Republicans and Democrats have been divided over how to safely reopen the economy and how quickly it can be done without putting lives at risk. The Trump administration, as well as several Republican governors, have pushed communities to open as fast as possible -- but there are few national guidelines. All states will be partially reopened by Memorial Day.
The debate over when and how to reopen the economy was laid bare during the hearing. In a testy exchange, Ohio Democratic Sen. Sherrod Brown accused the Trump administration of being eager to send employees back to work during uncertain times.
"How many workers should give their lives to increase the GDP or the Dow by 1,000 points?" Brown asked.
"No workers should give their lives to do that, senator, and I think your characterization is unfair," Mnuchin said.
Mnuchin told lawmakers that while he thinks "the jobs numbers will be worse before they get better," he expects economic conditions will improve in the third and fourth quarters of this year.
"The country will emerge from the pandemic stronger than ever," he said.
Mnuchin and Federal Reserve Chairman Jerome Powell also faced questions from the Banking Committee about how they're implementing the $2.2 trillion coronavirus rescue package.
Here are additional takeaways from the hearing:
Billions of dollars in lending to small and mid-sized business will start in June
The program to lend billions of dollars to small- and medium-sized businesses should be ready to launch by the end of the month, Powell said, amid complaints the money has been too slow to reach the public.
Known as the Main Street Lending Program, it was included in the relief bill passed in March.
Congress appropriated $454 billion to be sent to the Fed to serve as the baseline for lending facilities -- including the Main Street Lending Program, as well as lending program for cities and local governments. The Fed has revised the terms and qualifications for the programs multiple times, but they still haven't launched yet.
Bipartisan push to make small business lending more flexible
A separate loan program for small businesses called the Paycheck Protection Program was implemented by Treasury and the Small Business Administration. To date, about 4.2 million small business loans have been made for a total of more than $530 billion.
But borrowers have been frustrated with how the rules of the program keep changing and it's made some business owners afraid to spend the money.
Borrowers are required to spend the money in eight weeks, which is proving difficult for some who may not have been able to open their doors yet with stay-at-home orders still active in many states and cities.
On Tuesday, Mnuchin acknowledged that the eight-week deadline is a concern.
"We'd like to get a bipartisan technical fix," he said.
There's a lot of support from industry groups and lawmakers for extending the eight-week period, including Republican Sen. Marco Rubio, chairman of the Senate's Small Business Committee. House Democrats have proposed extending it to 24 weeks.
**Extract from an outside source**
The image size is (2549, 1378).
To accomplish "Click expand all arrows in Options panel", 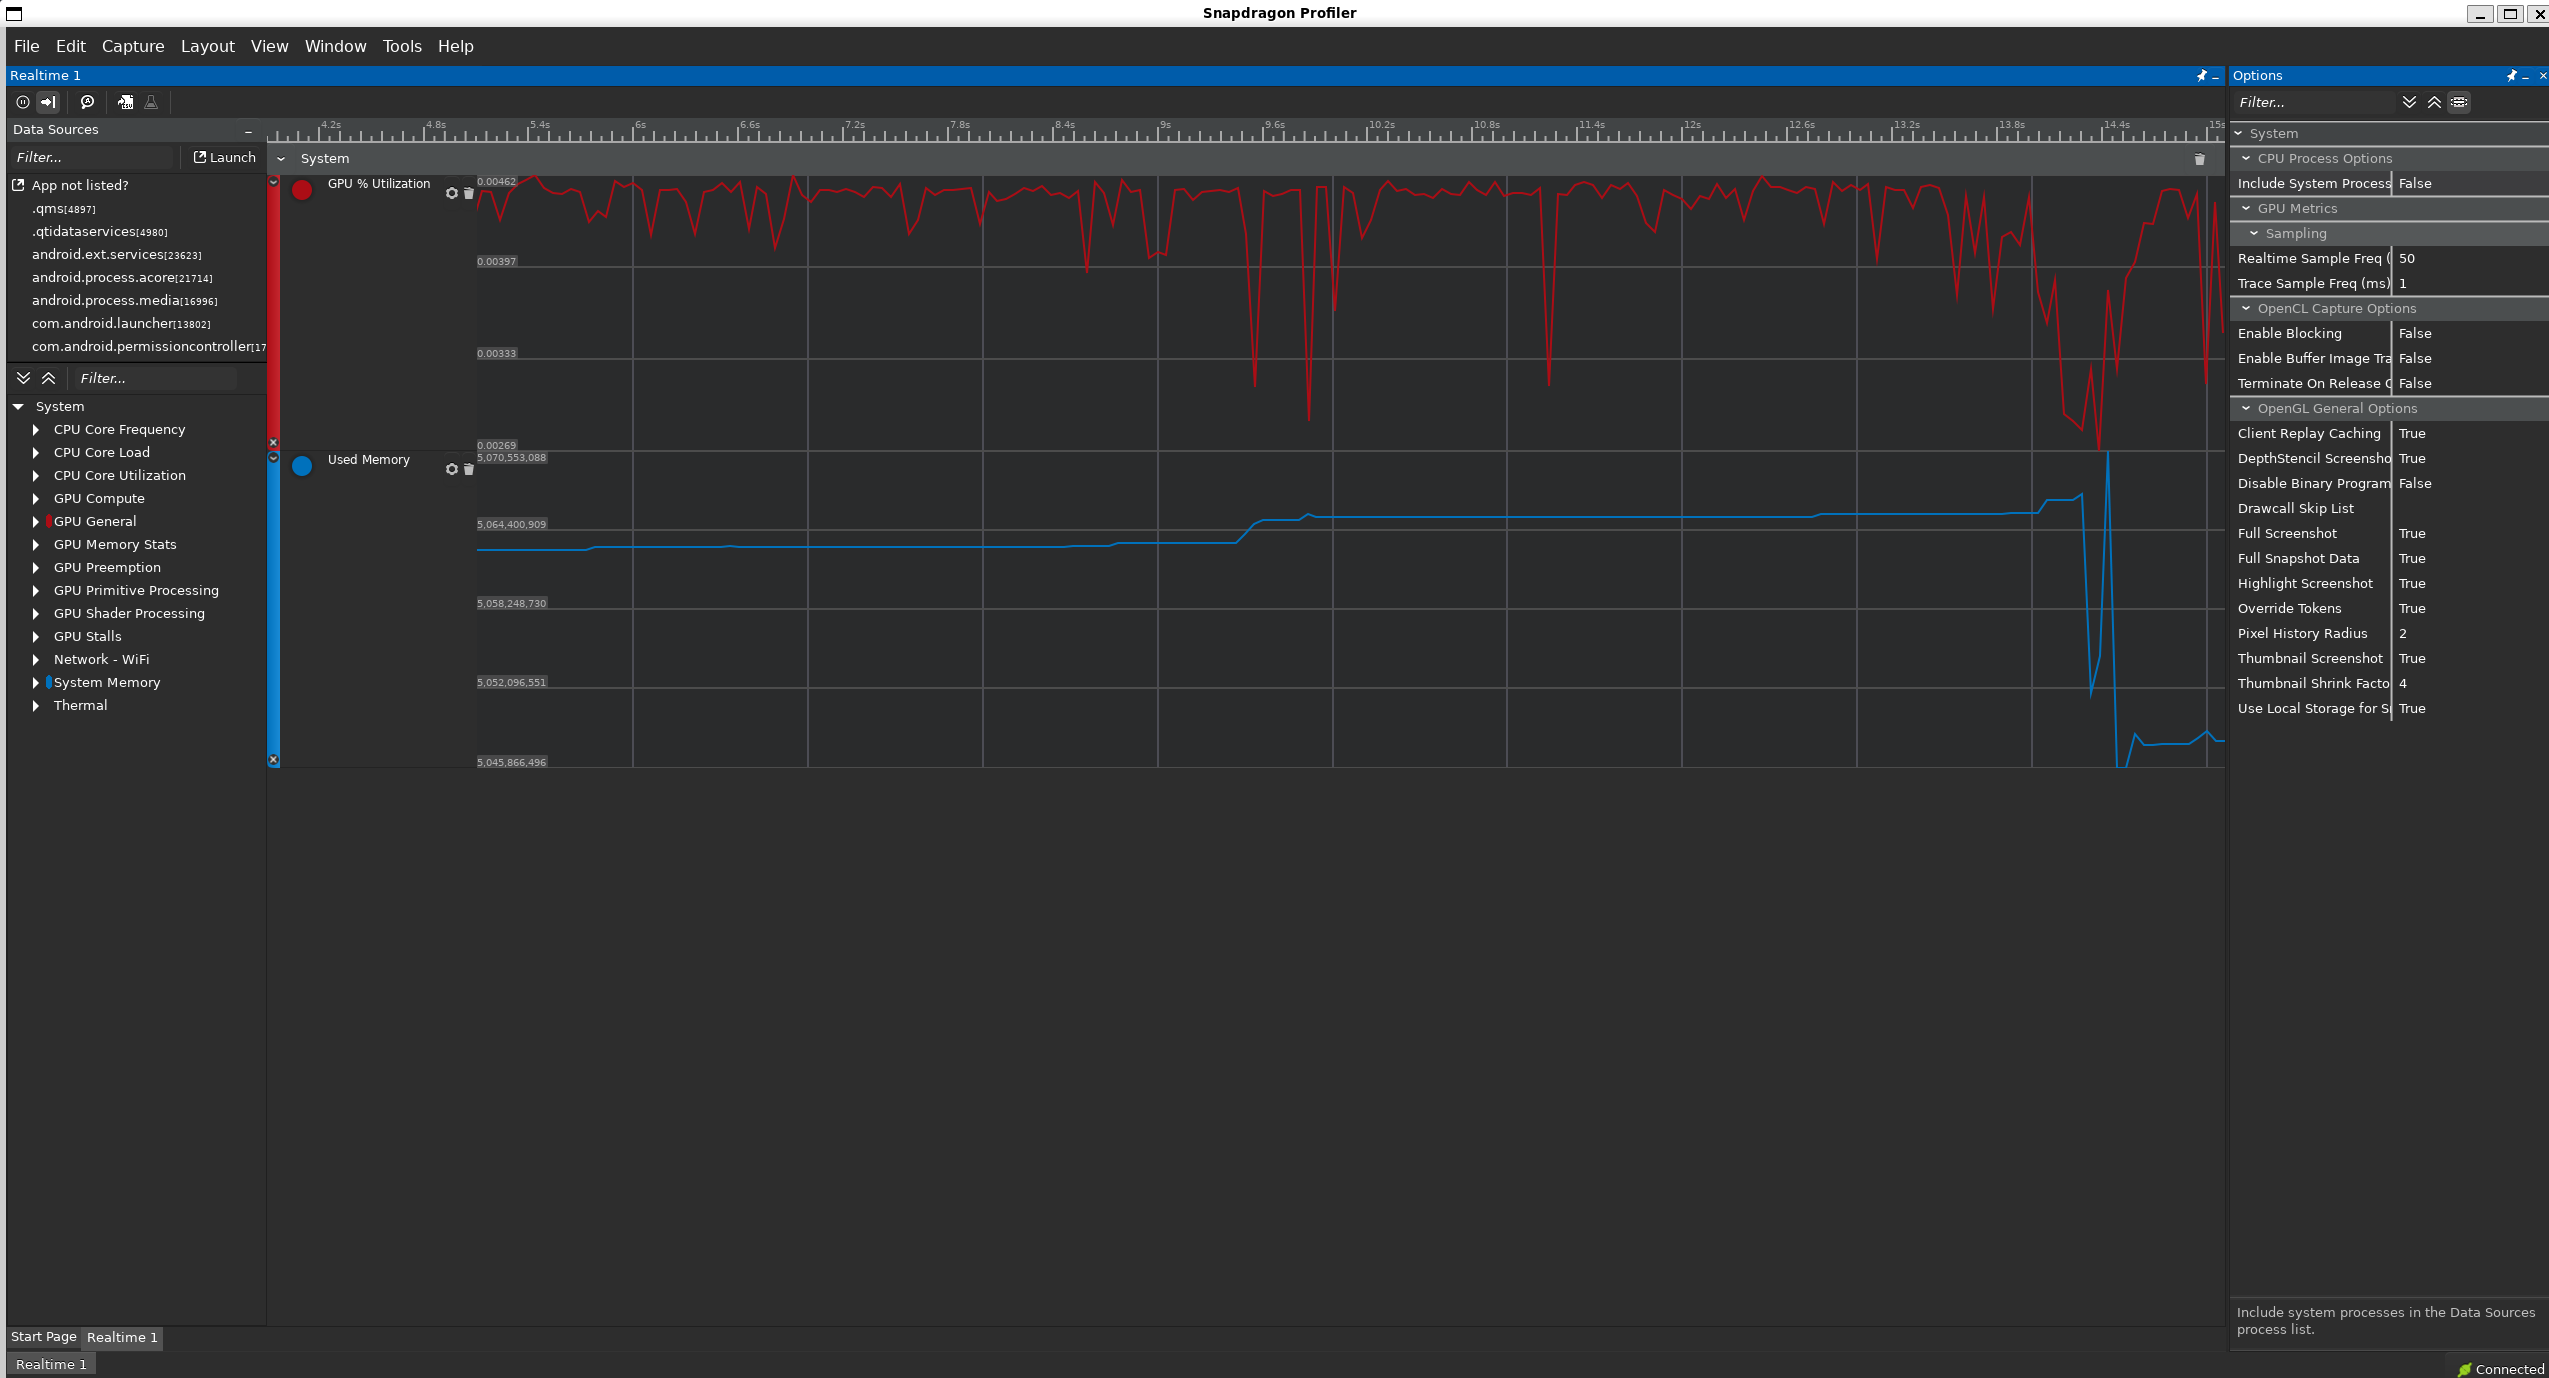I will tap(2409, 102).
Mnuchin won't commit to further restrictions on big business
Sen. Elizabeth Warren, a Democrat from Massachusetts, pressed Mnuchin on whether he would require big companies receiving money from the aid package to hire back their workers.
Congress gave Treasury the authority to dole out $500 billion to shore up mid-sized and large corporations. But unlike the Paycheck Protection Program and other small-business lending facilities, which forgive loans when businesses keep employees on their payroll, Treasury did not stipulate anything about big businesses having to do the same.
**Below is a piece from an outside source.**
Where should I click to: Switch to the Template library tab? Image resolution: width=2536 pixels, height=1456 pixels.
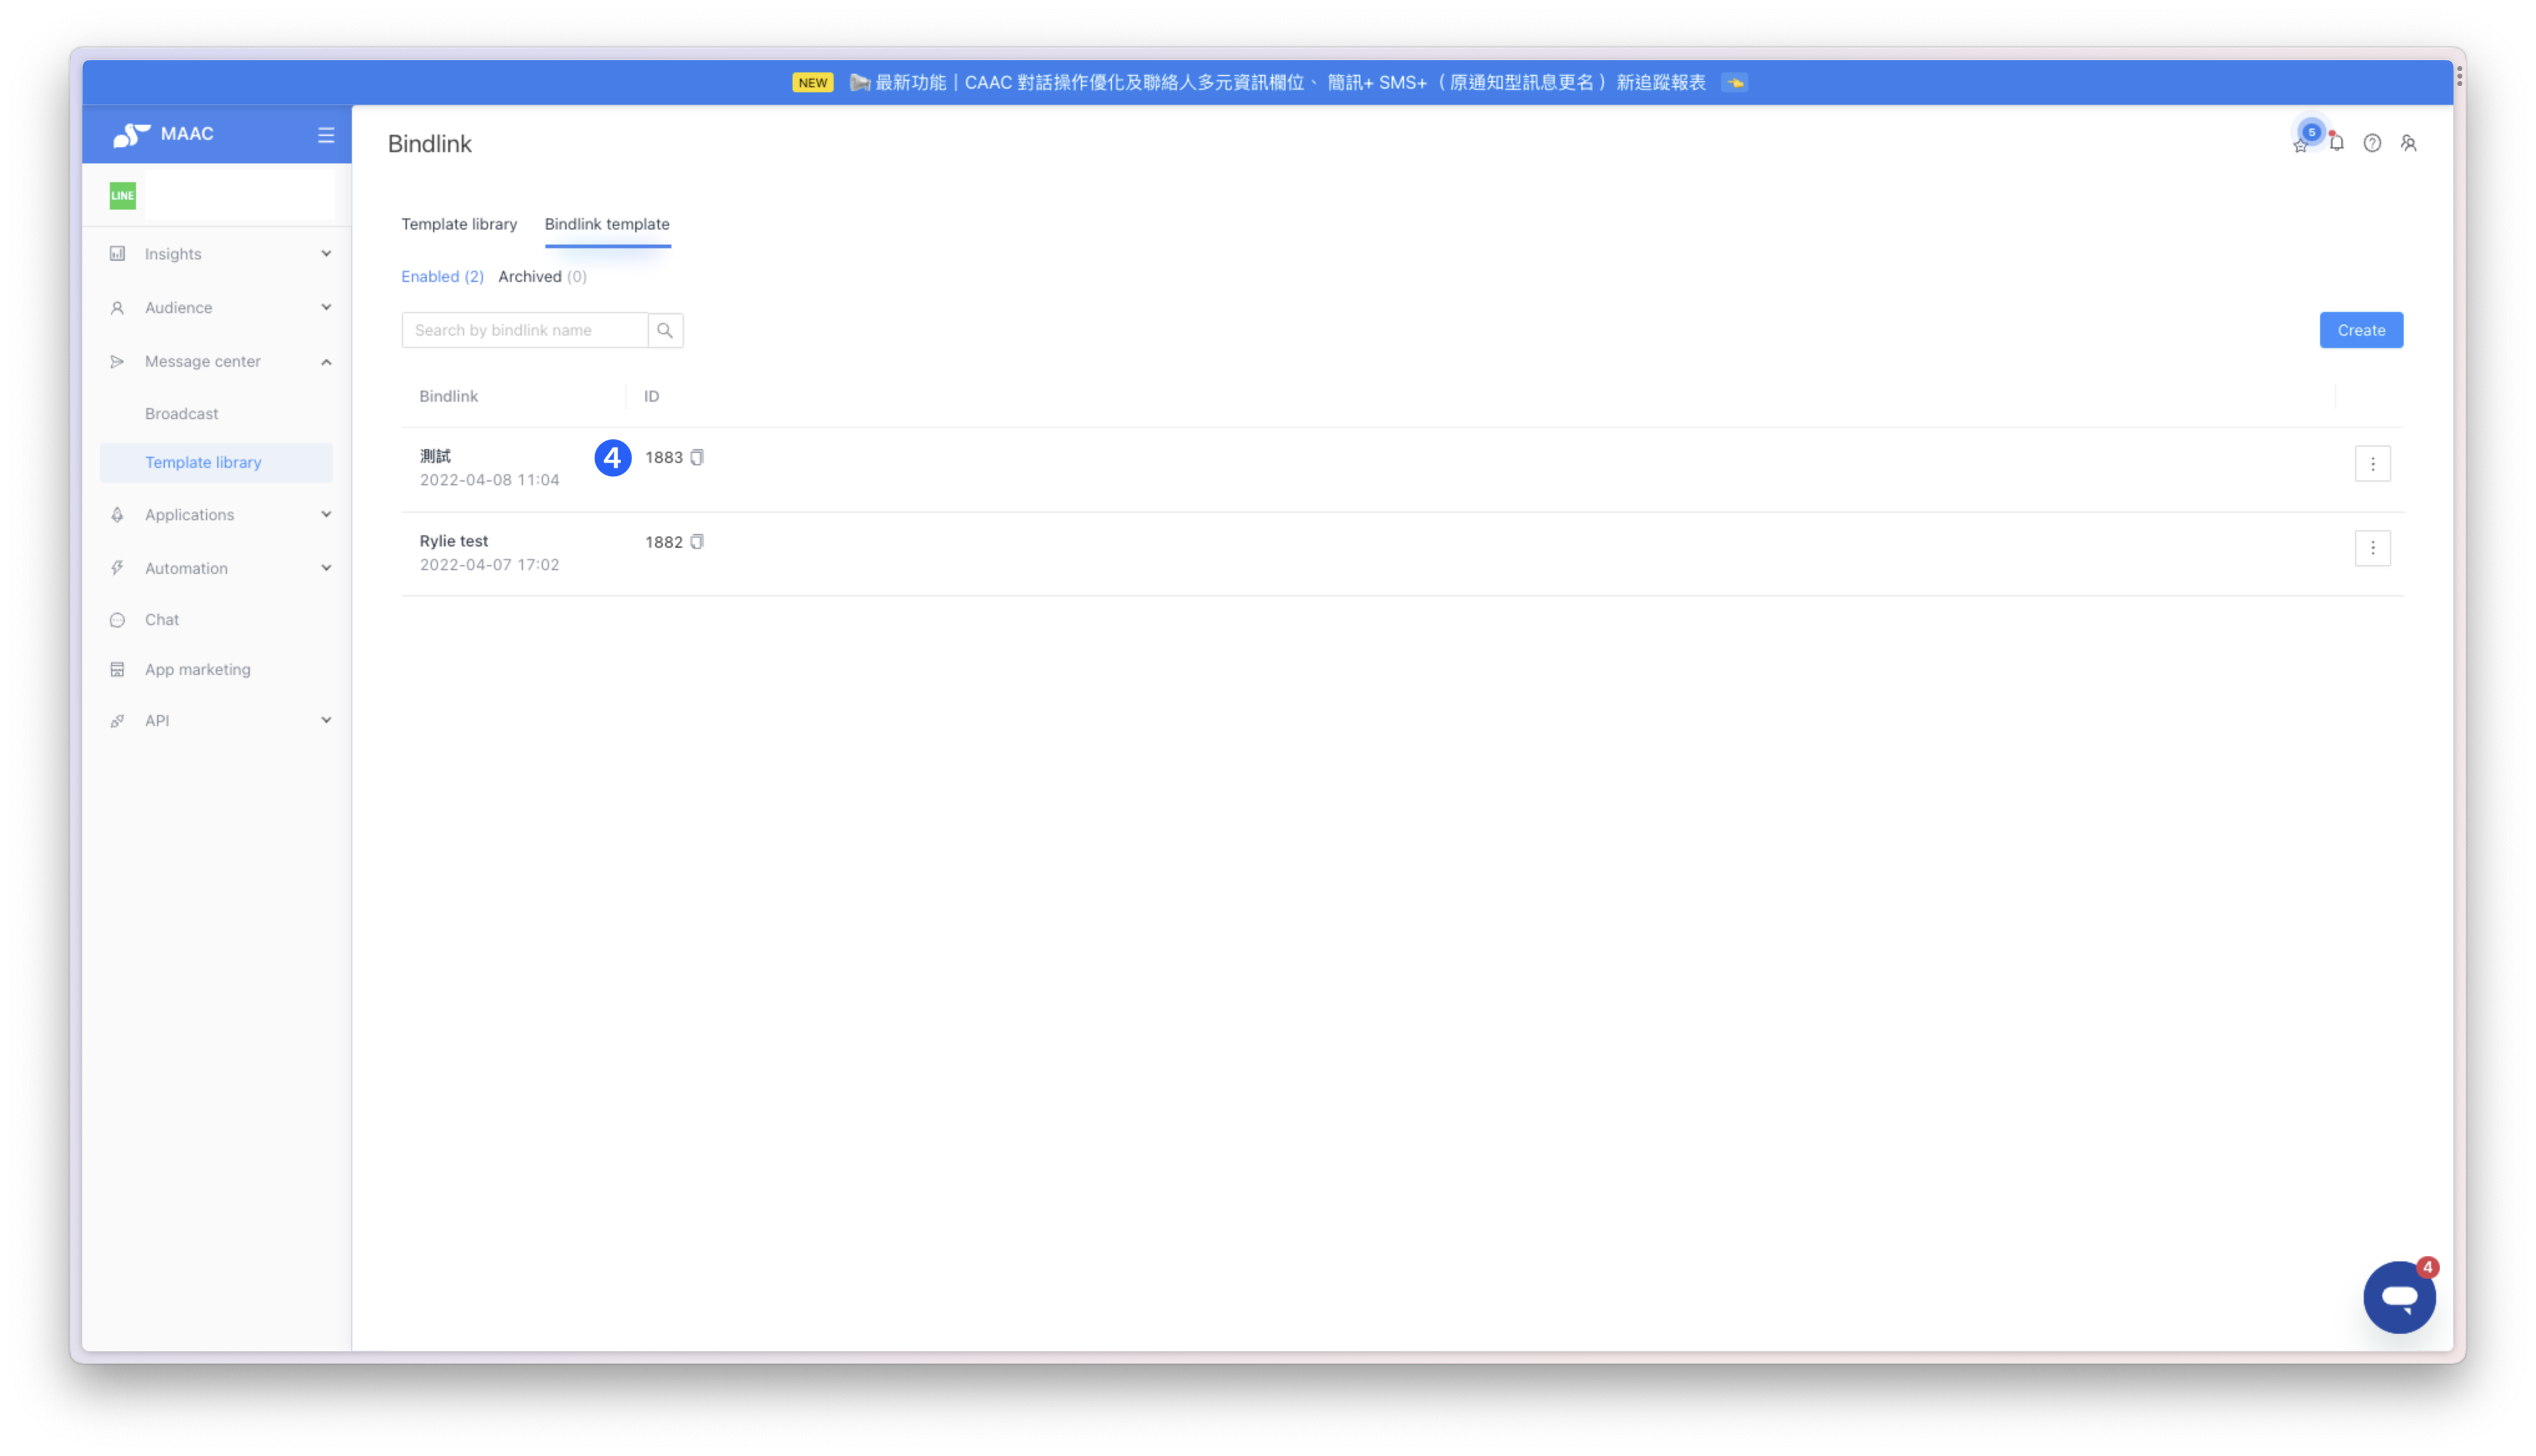pyautogui.click(x=459, y=224)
"You're boosting your Wall Street buddies, and you are leaving the American people behind," Warren said. "You were given the authority to determine the terms ... and those term sheets do not require that a single corporation getting millions of dollars in taxpayer money retain one job."
Mnuchin called that a "very unfair characterization," noting that different programs have different requirements, and that there are certain restrictions on employee compensation, dividends and buybacks for companies receiving loans.
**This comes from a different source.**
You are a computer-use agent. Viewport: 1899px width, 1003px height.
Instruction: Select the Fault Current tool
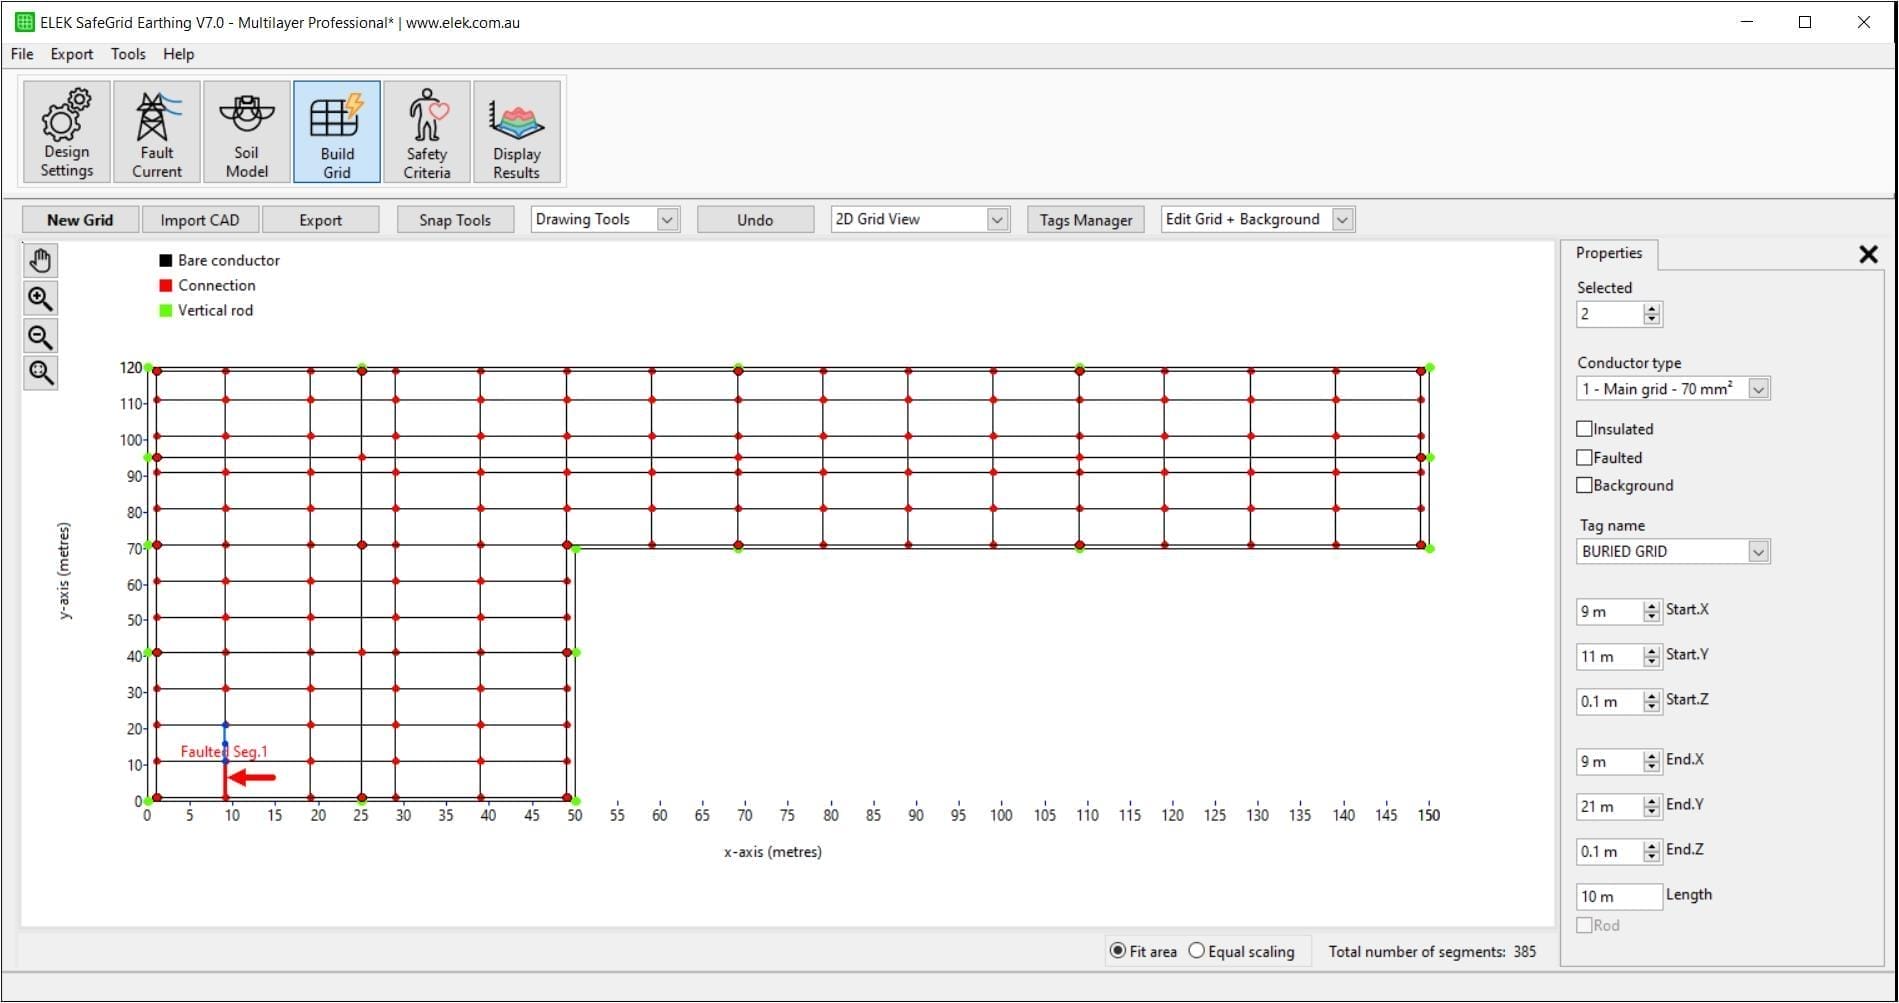(156, 131)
"We expect people to use their best efforts to support jobs," Mnuchin said.
Warren noted that's far from a requirement.
Republicans want to see results before passing another stimulus package
Democrats are eager to appropriate more money to be help the economy. Last week, the U.S. House passed another $3 trillion sweeping bill for Covid-19 relief.
But seeing that the Federal Reserve is still in the process of rolling out its emergency lending programs, many Republicans want to wait for the money to be spent before rushing to pass another bill.
"I think you can make a pretty strong case that before we rush out and do another spending bill, we actually let some of this stuff go to work and understand the consequences of what we've already done," said Sen. Pat Toomey, a Republican from Pennsylvania.
Powell, noting that the government response has been big and fast, suggested more money could be needed.
"The question looms in the air of 'is it enough'," he said.